WHAT IS BEING ASKED
Filter the entries, keeping every line with the string "panel".

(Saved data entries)
+ + + +
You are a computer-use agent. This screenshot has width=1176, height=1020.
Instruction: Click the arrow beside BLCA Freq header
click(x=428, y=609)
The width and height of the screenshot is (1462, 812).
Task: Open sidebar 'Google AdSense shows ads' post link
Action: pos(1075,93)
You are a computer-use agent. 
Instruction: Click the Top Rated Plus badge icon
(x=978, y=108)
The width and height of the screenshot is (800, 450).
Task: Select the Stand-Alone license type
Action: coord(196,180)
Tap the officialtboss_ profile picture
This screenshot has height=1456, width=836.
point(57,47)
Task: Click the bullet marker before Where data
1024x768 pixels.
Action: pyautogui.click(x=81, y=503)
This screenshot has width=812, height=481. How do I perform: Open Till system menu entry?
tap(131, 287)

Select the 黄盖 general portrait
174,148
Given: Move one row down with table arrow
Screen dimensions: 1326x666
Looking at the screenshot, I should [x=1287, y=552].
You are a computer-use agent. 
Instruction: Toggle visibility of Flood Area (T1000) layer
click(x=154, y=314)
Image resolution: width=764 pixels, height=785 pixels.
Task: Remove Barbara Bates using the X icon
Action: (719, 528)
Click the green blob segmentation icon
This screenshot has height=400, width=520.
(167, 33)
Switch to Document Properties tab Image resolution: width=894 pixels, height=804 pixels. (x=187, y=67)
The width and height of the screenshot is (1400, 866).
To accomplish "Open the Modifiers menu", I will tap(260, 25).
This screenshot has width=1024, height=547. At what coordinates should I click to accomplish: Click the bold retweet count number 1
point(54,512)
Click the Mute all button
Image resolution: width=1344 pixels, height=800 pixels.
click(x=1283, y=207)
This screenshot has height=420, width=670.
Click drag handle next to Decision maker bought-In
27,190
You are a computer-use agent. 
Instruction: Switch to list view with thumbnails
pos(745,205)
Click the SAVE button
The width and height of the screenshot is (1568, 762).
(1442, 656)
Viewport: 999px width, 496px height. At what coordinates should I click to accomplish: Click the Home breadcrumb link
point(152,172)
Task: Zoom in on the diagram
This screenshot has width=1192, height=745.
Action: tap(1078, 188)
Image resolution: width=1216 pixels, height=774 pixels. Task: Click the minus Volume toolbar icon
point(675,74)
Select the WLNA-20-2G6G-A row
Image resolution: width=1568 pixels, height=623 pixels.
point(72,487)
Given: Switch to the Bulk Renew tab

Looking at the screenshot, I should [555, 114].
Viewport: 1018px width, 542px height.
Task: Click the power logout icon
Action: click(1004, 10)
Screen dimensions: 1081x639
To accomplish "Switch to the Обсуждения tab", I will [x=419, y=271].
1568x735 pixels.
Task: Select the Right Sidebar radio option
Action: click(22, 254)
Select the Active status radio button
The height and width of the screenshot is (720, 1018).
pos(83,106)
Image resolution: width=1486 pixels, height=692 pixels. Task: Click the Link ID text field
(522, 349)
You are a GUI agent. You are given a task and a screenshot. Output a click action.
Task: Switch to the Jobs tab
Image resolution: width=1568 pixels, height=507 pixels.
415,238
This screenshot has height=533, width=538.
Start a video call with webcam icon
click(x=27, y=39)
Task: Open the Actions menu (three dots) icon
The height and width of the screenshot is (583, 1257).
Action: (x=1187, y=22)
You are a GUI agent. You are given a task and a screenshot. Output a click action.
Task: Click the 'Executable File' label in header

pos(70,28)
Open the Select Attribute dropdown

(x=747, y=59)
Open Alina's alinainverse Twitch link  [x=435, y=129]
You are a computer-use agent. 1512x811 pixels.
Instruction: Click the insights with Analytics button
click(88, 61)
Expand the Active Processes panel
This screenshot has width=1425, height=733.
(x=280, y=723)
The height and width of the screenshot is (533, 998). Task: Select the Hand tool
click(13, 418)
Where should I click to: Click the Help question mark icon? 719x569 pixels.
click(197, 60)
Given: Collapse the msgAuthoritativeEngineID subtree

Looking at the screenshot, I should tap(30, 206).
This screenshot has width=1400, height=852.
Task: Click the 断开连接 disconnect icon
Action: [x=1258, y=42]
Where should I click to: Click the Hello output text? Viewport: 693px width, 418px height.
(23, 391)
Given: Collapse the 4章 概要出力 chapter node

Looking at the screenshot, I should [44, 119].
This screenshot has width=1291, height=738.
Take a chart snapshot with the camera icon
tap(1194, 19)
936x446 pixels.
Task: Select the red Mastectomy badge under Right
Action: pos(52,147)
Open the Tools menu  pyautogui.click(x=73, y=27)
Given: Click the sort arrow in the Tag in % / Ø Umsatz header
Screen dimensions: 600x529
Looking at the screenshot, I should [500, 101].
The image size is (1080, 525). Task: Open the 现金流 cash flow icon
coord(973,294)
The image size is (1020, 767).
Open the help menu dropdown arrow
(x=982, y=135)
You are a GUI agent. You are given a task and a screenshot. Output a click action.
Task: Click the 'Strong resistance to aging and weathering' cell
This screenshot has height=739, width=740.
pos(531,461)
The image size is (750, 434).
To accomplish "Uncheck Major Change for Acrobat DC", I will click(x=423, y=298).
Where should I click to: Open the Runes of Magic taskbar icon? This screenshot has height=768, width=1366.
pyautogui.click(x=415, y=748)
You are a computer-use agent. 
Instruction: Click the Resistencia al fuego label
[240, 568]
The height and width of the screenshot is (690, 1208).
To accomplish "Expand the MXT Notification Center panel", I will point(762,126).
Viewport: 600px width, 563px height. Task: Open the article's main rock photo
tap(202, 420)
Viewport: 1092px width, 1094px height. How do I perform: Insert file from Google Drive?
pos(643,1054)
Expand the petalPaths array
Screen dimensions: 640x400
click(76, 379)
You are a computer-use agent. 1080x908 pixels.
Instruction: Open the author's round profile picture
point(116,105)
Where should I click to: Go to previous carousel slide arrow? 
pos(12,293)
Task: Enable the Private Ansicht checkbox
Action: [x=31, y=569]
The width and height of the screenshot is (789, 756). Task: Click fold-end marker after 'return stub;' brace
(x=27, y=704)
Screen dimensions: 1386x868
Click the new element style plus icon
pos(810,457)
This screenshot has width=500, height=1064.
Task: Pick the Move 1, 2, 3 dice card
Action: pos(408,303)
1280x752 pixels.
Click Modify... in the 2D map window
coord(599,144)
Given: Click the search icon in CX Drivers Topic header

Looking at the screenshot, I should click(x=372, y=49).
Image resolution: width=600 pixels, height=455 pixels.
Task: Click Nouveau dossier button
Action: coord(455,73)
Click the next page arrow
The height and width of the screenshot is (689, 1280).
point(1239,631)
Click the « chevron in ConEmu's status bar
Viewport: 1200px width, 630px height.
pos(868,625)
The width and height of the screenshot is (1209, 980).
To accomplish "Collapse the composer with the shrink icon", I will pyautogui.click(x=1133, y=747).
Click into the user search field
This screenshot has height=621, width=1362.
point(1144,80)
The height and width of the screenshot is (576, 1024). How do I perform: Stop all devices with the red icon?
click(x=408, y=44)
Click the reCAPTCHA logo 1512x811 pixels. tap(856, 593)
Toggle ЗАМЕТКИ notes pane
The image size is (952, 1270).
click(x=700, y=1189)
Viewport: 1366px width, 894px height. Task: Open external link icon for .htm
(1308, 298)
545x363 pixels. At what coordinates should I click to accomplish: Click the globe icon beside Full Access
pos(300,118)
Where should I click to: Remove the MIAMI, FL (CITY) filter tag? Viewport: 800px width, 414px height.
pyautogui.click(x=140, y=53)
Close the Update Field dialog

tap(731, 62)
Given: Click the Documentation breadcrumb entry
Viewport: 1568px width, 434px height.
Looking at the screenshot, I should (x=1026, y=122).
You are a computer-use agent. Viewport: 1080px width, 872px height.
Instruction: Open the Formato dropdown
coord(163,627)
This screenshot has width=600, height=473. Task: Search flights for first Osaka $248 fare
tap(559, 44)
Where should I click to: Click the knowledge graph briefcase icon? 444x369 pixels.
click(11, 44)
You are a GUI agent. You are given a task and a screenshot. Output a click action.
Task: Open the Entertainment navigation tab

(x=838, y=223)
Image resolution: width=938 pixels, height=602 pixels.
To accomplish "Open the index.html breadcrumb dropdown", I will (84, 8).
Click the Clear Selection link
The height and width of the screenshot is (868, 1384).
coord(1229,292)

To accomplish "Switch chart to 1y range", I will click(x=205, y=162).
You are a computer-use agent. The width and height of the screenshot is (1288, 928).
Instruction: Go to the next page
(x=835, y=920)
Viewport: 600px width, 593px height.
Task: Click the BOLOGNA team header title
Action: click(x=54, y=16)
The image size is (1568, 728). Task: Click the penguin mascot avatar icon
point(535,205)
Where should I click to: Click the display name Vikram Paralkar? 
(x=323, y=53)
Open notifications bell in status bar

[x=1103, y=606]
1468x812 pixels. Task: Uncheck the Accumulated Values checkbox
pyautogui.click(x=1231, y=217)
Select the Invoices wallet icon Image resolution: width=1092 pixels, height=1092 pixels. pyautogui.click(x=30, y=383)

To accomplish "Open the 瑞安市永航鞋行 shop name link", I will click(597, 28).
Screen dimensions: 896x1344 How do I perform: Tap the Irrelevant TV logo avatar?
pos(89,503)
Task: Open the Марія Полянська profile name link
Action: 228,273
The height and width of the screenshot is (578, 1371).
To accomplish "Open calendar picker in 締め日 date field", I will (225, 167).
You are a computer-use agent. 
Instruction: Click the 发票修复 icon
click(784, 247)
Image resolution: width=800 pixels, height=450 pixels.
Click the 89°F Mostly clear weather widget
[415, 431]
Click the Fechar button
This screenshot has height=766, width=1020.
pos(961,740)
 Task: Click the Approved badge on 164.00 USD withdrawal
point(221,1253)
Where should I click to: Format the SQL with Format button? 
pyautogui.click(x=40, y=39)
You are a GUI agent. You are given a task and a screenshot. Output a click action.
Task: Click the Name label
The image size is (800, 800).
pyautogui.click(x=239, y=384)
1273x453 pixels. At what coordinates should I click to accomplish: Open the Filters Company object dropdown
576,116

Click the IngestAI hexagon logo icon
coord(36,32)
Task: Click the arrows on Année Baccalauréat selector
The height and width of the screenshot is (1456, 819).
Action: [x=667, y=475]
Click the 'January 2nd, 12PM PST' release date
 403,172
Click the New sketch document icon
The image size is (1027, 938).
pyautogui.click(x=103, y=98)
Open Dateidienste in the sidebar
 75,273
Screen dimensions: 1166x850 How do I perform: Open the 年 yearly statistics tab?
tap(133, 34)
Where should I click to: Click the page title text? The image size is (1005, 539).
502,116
+ + + +
RESULT OF THE TASK
Expand the Active Processes panel
To accomplish "Expand the MXT Notification Center panel", I will point(762,126).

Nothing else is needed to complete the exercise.